Our Authors
Acamea Deadwiler
Acamea Deadwiler is a memoirist and essayist who received critical acclaim from Publishers Weekly for her book, Single That. She has been featured by the New York Post, Cosmopolitan, Bustle, and the FOX television network, among other media outlets. Acamea is also a TEDx speaker. Currently residing in Nevada, she holds a master’s degree from Valparaiso University and is a fellow in the MFA program at Randolph College.
Susan Pope
Susan Pope is an author from Anchorage, Alaska. Her stories reveal the tension between a desire for intimate ties to home and community, and a longing to fl ee to faraway places. Susan Pope’s work has appeared in Pilgrimage, Under the Sun, The Southeast Review Online, Cirque: A Literary Journal of the Pacifi c Rim, Crosscurrents North: Alaskans on the Environment, Hippocampus, Under the Gum Tree, Burrow Press Review, BioStories, Writers’ Workshop Review, Alaska Magazine, Bluestem, and Burningword Literary Review, among others
Rob Cohen
Rob Cohen (1954-2016) was a teacher and writer from Ringwood, New Jersey. He grew up in Brooklyn, New York and joined his family’s candy and toy business, which he later owned and operated. Later in life he began a second career as a teacher in the New Jersey school system, where he worked until his diagnosis of lung cancer in 2015. He is survived by his wife, Mary Ann Reilly, and his daughter, Emily.
Steve Trebing
Steve Trebing is a serial entrepreneur, triathlete, and writer. He and his family have been featured on The View with Barbara Walters and Whoopi Goldberg, and on 20/20 with Elizabeth Vargas. Steve, along with his wife Stacy, have been a guest lecturer on a Newsday podcast discussing savior siblings, and they continue to help advocate for, and raise awareness of, various medical diseases by sponsoring 5k run/walks and fundraising campaigns. Steve lives in Nesconset, New York, with his wife and their three children.
Tony Gervasi
Tony Gervasi grew up in the Philadelphia area and was a teen during the MOVE bombing of 1985. He worked as a newspaper reporter prior to moving to the Caribbean in the 1990s. Upon his return to the northeast, he settled in the suburbs of Philadelphia. He splits his time between there and the Florida Keys with his wife and their three dogs. Osage Avenue is his first book.
Carrie Cariello
Carrie Cariello lives in Southern New Hampshire with her husband, Joe, and their five children.
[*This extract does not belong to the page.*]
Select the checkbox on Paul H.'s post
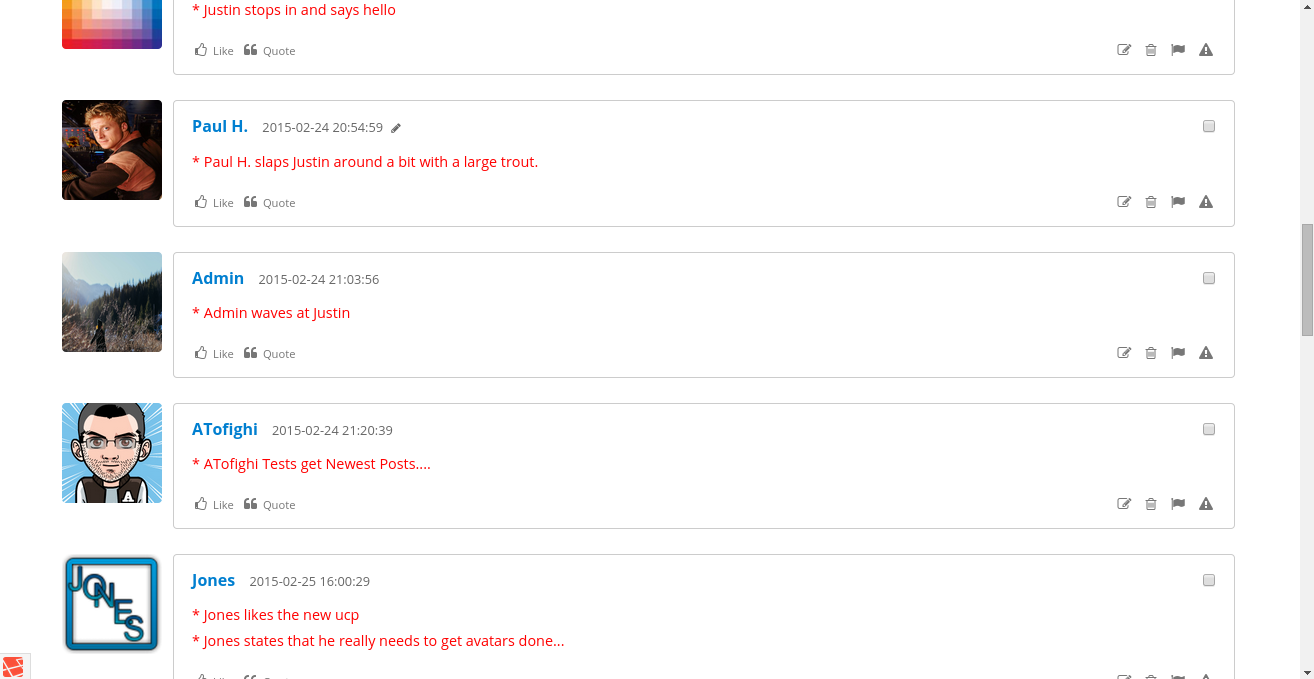Viewport: 1314px width, 679px height. [1209, 127]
And no, their daughter is not the fifth child. She is the fourth. They thought she was to be their last, but sometimes urologists cancel important appointments, so there you have it. Her second son, Jack, has autism. A lot of times he makes her laugh, sometimes he makes her cry, but mostly he just makes her watch and wonder. Right now she stays home with her children. Once again there’s lots of laughter and some crying, but mostly it’s great fun. She is the author of What Color is Monday? How Autism Changed One Family for the Better and Someone I’m With has Autism.
Mike Freeman
Mike Freeman is a freelance writer and father of two daughters. He and his wife Karen are raising the girls in Jamestown, Rhode Island, on Conanicut Island west of Newport. Along with over fifty essays, articles, and reviews, Mike has published one book, Drifting: Two Weeks on the Hudson, and has twice been selected as Honorable Mention in Best American Essays. Mike grew up in southwest Connecticut and lived out West for thirteen years, mostly in Alaska, before returning to marry in 2008. “Before moving back,” he writes, “I’d never realized how much I missed New England.
Michael Charney
Michael Charney is the founder and editor of Riddle Brook Publishing, and the author of two books on politics, Chasing Glenn Beck, and Tea with the Mad Hatter. He founded Riddle Brook as a way to encourage and publish new writers. He lives in New Hampshire with his wife and dog.